Natalie Morris, aged 26, had to undergo a drastic seven-hour operation to stabilise her spine and insert metal rods after she tumbled down steep stairs at her terraced home.
Doctors were amazed she could still walk after the fall smashed her T-12 vertebrae, at the bottom of the back.
Natalie, who is still recovering at home, said: “My surgeon told me I was a hair’s breadth away from being paralysed – the break that I did was crazy.
“He said it made his toes curl and he didn’t know how on earth I was walking. I am very lucky.
“The T-12 vertebrae is where you do all your bending and moving for things like putting your shoes on.
“The way I’d fallen it had basically burst and all the ligaments around it had been damaged.
“A doctor who saw me after the fall said he had seen a man who was the same age and had the same accident, but he had to go to the Royal Hallamshire because he’ll never walk again.”
Natalie fell after missing her footing as she went to the toilet in the early hours of the morning at home in Swinton, Rotherham.
She was able to crawl from the bottom of the 12-step staircase to call the emergency services.
The true extent of her injuries was later revealed by hospital scans. Just two days after the operation, led by consultant orthopaedic
surgeon Ranjit Pande at Bassetlaw Hospital, Worksop, the sales support manager was able to take her first steps.
A scar now runs the whole length of Natalie’s back and she has also had to undergo a bone graft from her pelvis.
Natalie, who is now organising a fundraising event to thank the hospital and Mr Pande, said: “A lot of people believed I’d be out for months after the operation.

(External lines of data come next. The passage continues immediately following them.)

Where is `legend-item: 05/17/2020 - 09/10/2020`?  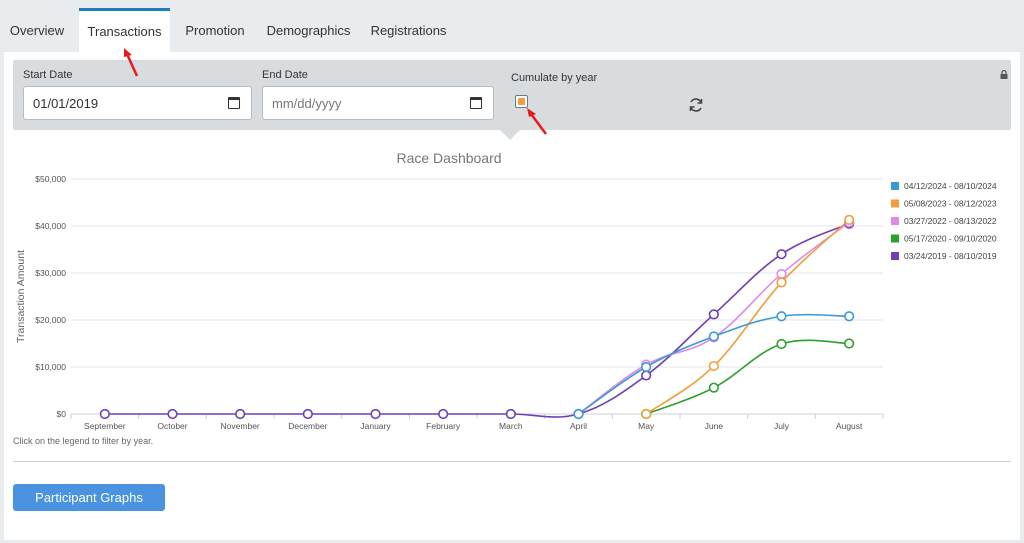 legend-item: 05/17/2020 - 09/10/2020 is located at coordinates (950, 239).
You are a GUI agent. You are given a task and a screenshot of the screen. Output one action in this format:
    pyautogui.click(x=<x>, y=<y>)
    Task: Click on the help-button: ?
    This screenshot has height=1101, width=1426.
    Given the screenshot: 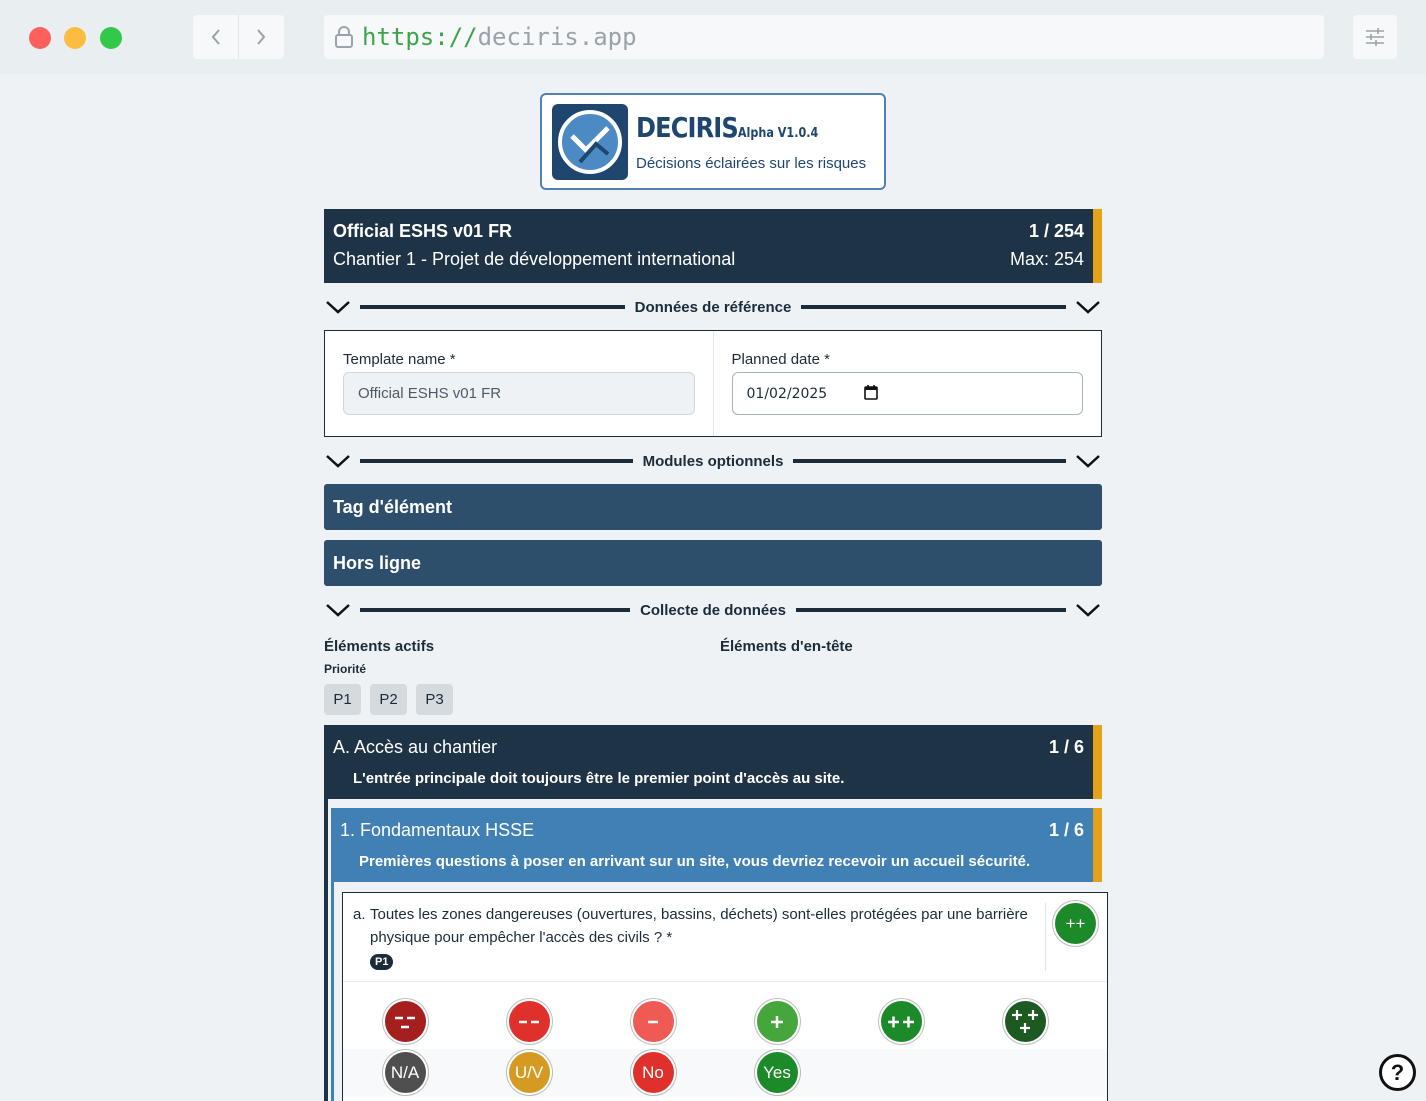 What is the action you would take?
    pyautogui.click(x=1398, y=1072)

“I had a district nurse come out for one day a week and I’ve had painkillers and things, but now I can do everything more or less for myself.

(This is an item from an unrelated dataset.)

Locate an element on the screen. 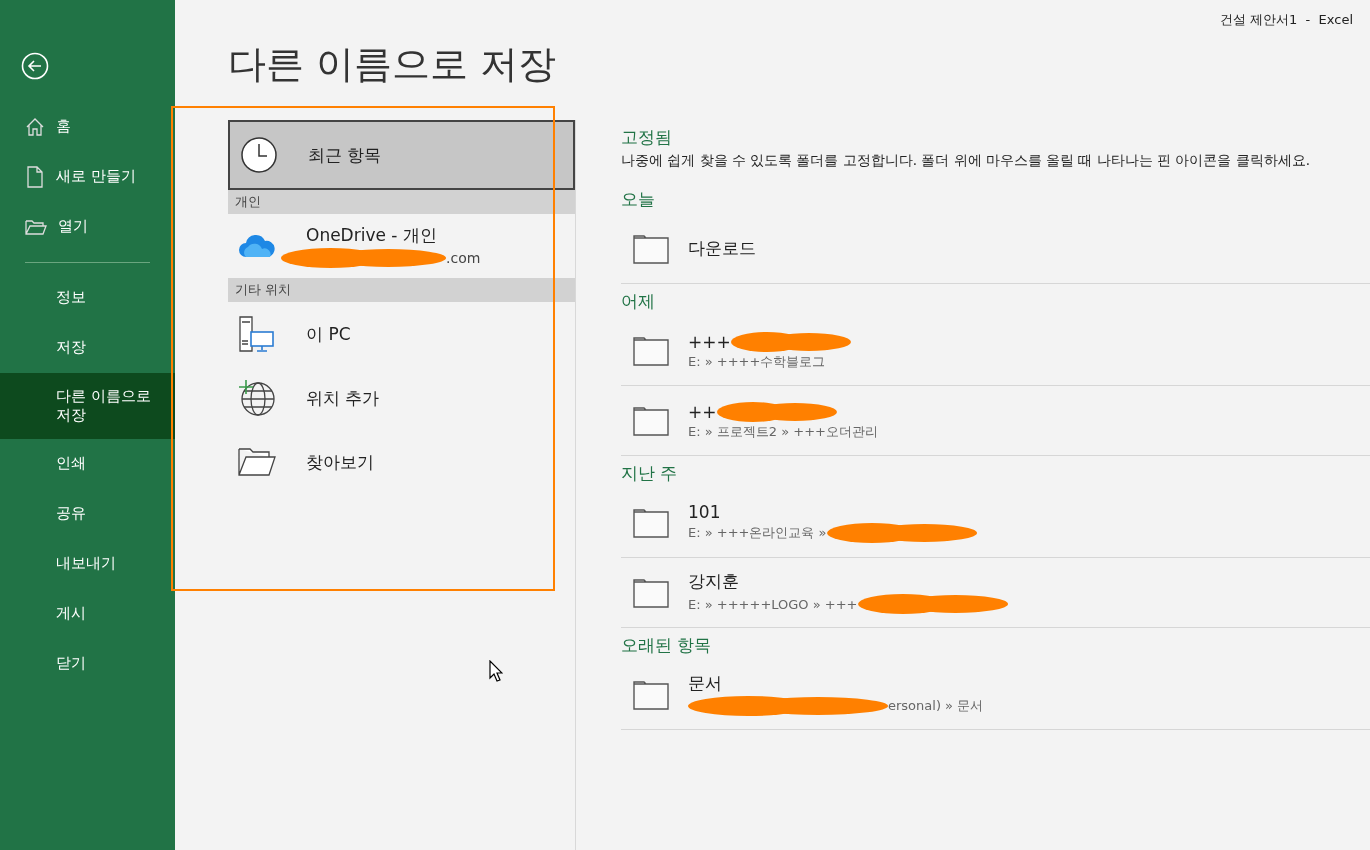  document-icon is located at coordinates (35, 177).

“It is unbelievable and that’s all thanks to having the surgery from Mr Pande.
“He held my life in his hands and he saved it.
“I will always have a lasting memory and two scars to remind me, but I have my life and my legs.”
Mr Pande, consultant orthopaedic surgeon, said: “Natalie had an extremely unstable injury to her back following an accident.
“Luckily, there was no injury to her spinal cord so we could stabilise her spine effectively.
“I am very pleased with the outcome.
“Natalie was very brave and positive throughout, and all credit goes to her.”
A charity race night is being held in Natalie’s local pub The Stonehouse, Swinton, on Saturday, June 15.
Money raised will be donated to ward B5 at Bassetlaw Hospital to buy much-needed equipment.